-- Rangkaian Latihan --
A) Terjemahkan kalimat "Guru tidak akan mampu memberikan semua pengetahuan kepada siswa." dari kutipan tentang pembelajaran CTL ke dalam bahasa Inggris.
B) Sebutkan semua nama orang yang muncul dalam kutipan tentang pembelajaran CTL.
C) Teruskan kutipan tentang pembelajaran CTL mulai dari kalimat sesudah kalimat terakhirnya.

Misalnya, siswa boleh menggambar informasi akademis yang telah mereka pelajari
untuk diaplikasikan dalam kehidupan nyata.
Dalam pembelajaran CTL dapat dilakukan
dengan melibatkan tujuh komponen utama
pembelajaran yang efektif yaitu :
a.
Konstruktivisme
(Constructivism)
Konstruktivisme merupakan landasan berpikir
pada CTL, yaitu pengetahuan dibangun sedikit demi sedikit, yang hasilnya
diperluas melalui konteks yang terbatas dan bukan secara tiba-tiba. Pengetahuan
bukanlah seperangkat fakta-fakta, konsep atau kaidah yang siap untuk diambil
dan diingat, tetap harus dikontruksikan melalui pengalaman dengan pemecahan
masalah.
Konstruktivisme
adalah proses membangun atau menyusun pengetahuan baru dalam struktur kognitif
siswa berdasarkan pengalaman. Menurut pengembang filsafat kontruktivisme Mark
Baldwin dan dikembangkan serta diperdalam oleh Jean Piaget menyatakan bahwa
“Pengetahuan itu terbentuk bukan hanya dari objek semata, tetapi juga dari
kemampuan individu sebagai subjek yang menangkap setiap objek yang diamatinya”.
Siswa perlu dikondisikan untuk terbiasa memecahkan masalah, menemukan hal-hal
yang berguna bagi dirinya, dan bergelut dengan gagasan-gagasan (Nurhadi, 2004:31).
Landasan berpikir pada kontruktivisme
adalah strategi lebih diutamakan dibandingkan seberapa banyak siswa memperoleh
dan mengingat pembelajaran. Esensi dari kontruktivisme adalah bagaimana pembelajaran
dikemas menjadi proses mengkontruksi bukan menerima pengetahuan.
Guru tidak akan mampu memberikan semua pengetahuan kepada siswa. Siswa harus
mengkontruksi pengetahuan di benak mereka sendiri.
b.
Inkuiri
Inquiry
artinya proses pembelajaran didasarkan pada pencarian dan penemuan melalui
proses berpikir secara sistematis. Pengetahuan bukanlah sejumlah fakta hasil
dari mengingat, akan tetapi hasil dari proses menemukan sendiri. Proses
menemukan inilah yang dirangsang secara optimal lewat penerapan strategi
pembelajaran CTL. Karena strategi pembelajaran CTL menekankan keaktifan siswa
dalam menemukan sendiri pengetahuan. Dengan demikian dalam proses perencanaan,
guru bukanlah mempersiapkan sejumlah materi yang harus dihafal, akan tetapi
merancang pembelajaran yang memungkinkan siswa dapat menemukan sendiri materi
yang harus dipahaminya. Pengetahuan dan
keterampilan yang diperoleh siswa diharapkan bukan hanya hasil mengingat
seperangkat fakta-fakta, tetapi juga hasil dari menemukan sendiri.

-- Data yang Diberikan --

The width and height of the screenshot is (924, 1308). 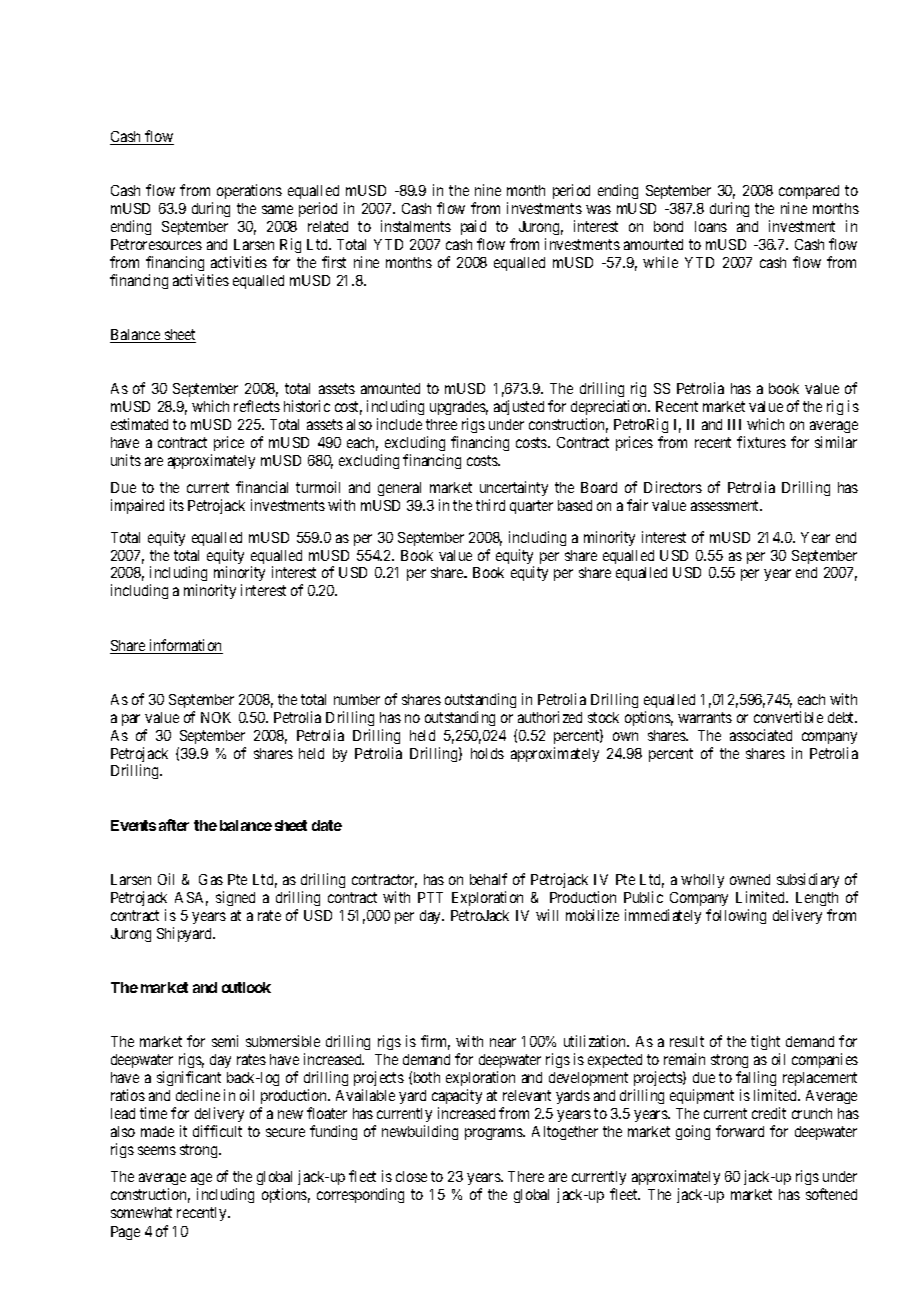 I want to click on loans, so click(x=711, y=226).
--
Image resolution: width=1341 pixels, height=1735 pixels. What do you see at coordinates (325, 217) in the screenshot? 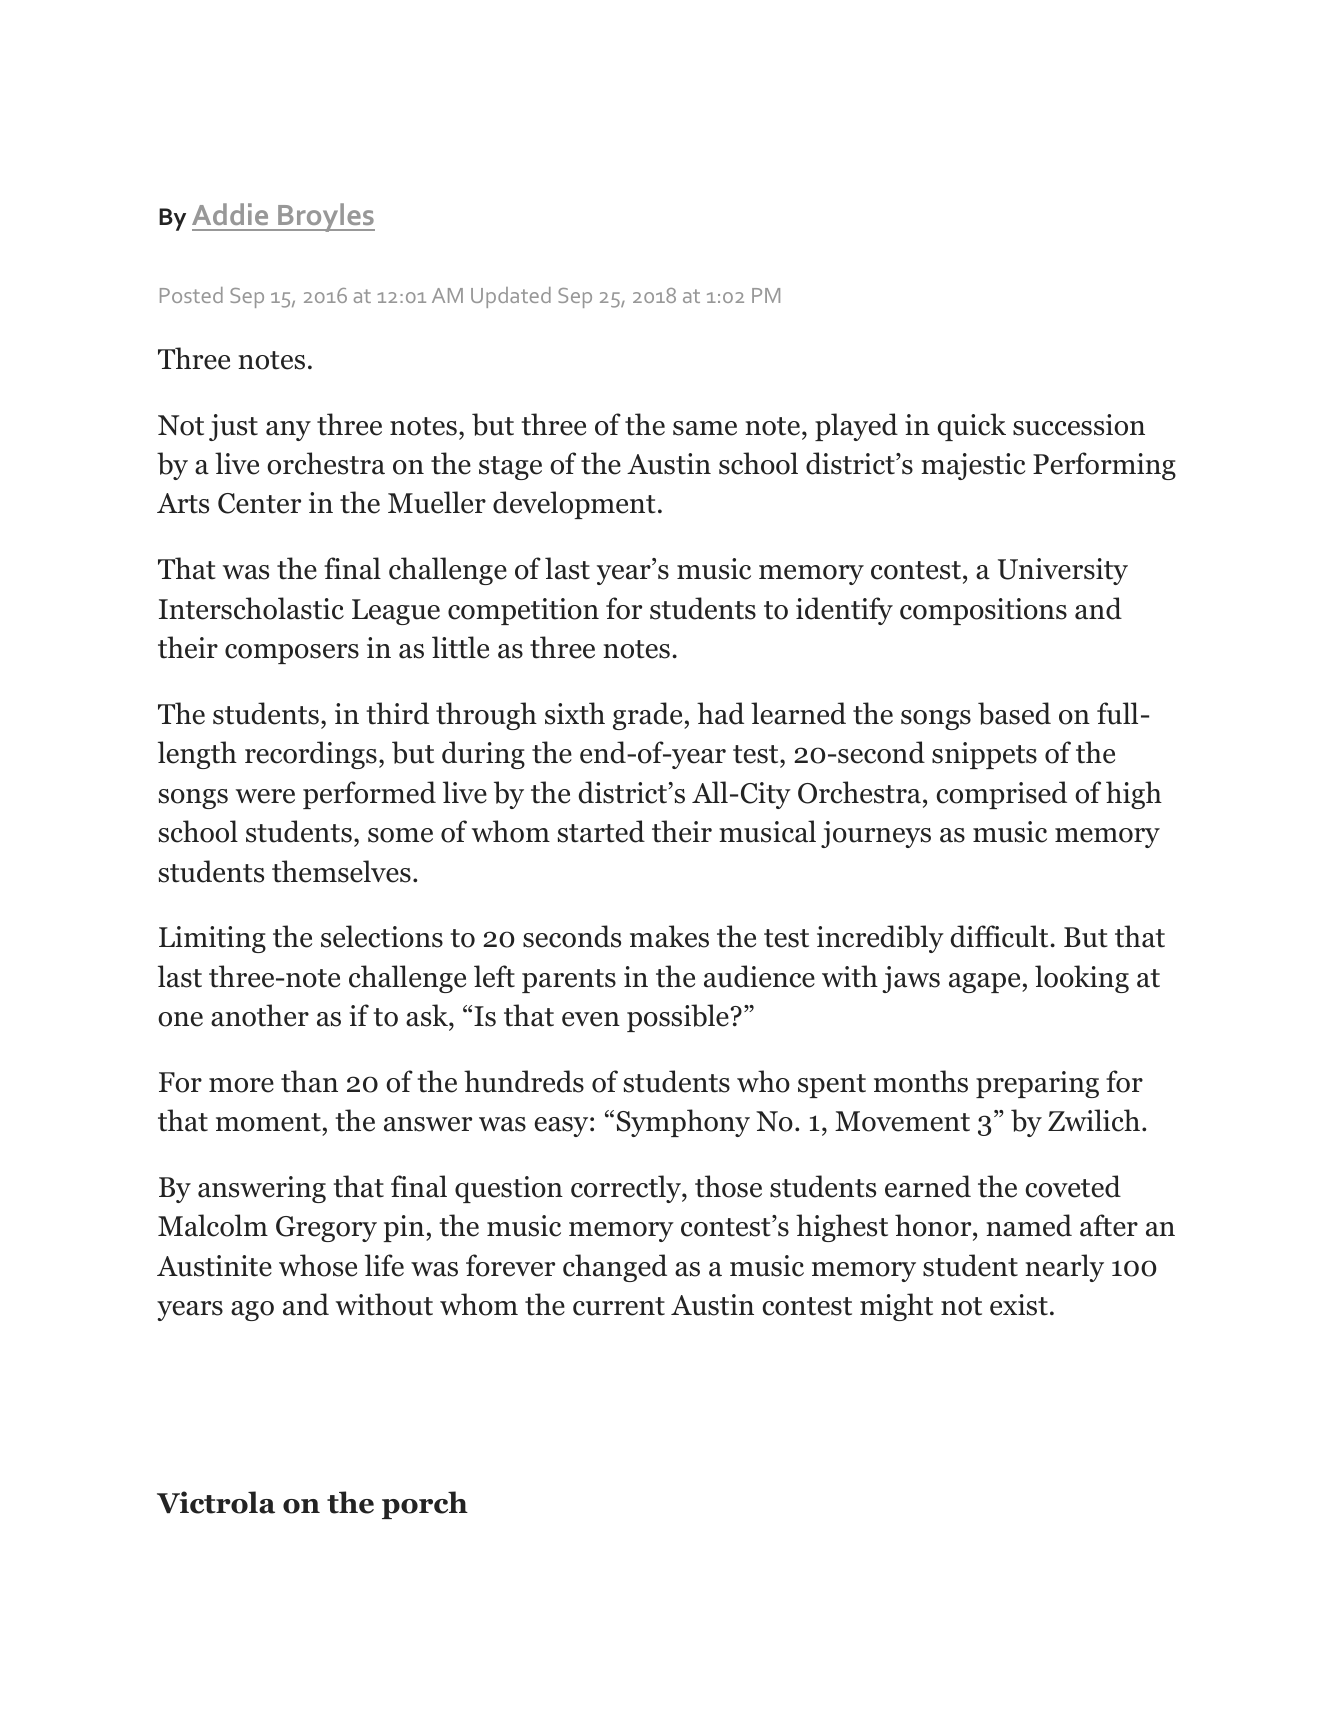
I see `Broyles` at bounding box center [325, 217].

-- Jawaban Tiap Tugas --
A) Teachers will not be able to give all knowledge to students.

B) Mark Baldwin, Jean Piaget, Nurhadi

C)
Sanjaya (2008: 265) mengatakan “belajar
pada dasarnya merupakan proses mental seseorang yang tidak terjadi secara
mekanis. Melalui proses mental itu diharapkan siswa berkembang secara utuh baik
intelektual, mental, emosional, maupun pribadinya”.
c.
Bertanya (Questioning)
Belajar pada hakikatnya adalah bertanya dan menjawab pertanyaan. Bertanya
dapat dipandang sebagai refleksi dari keingintahuan setiap individu, sedangkan
menjawab pertanyaan mencerminkan kemampuan seseorang dalam berpikir. Dalam
proses pembelajaran melalui CTL, guru tidak menyampaikan informasi begitu saja,
akan tetapi memancing agar siswa dapat menemukan sendiri. Cara guru memancing
siswa untuk bertanya akan dapat tereksplorasi dengan baik. Karena itu peran
bertanya sangat penting, sebab melalui pertanyaan-pertanyaan guru dapat
membimbing dan mengarahkan siswa untuk menemukan setiap materi yang
dipelajarinya.
Pengetahuan yang dimiliki seseorang,
selalu bermula dari bertanya dan menjawab pertanyaan. Bertanya dapat dipandang
sebagai refleksi dari keingintahuan setiap individu, sedangkan menjawab
pertanyaan mencerminkan seseorang dalam berpikir. Oleh karena itu
bertanya dan menjawab pertanyaan
menerapkan strategi utama pembelajaran yang berbasis pendekatan kontekstual.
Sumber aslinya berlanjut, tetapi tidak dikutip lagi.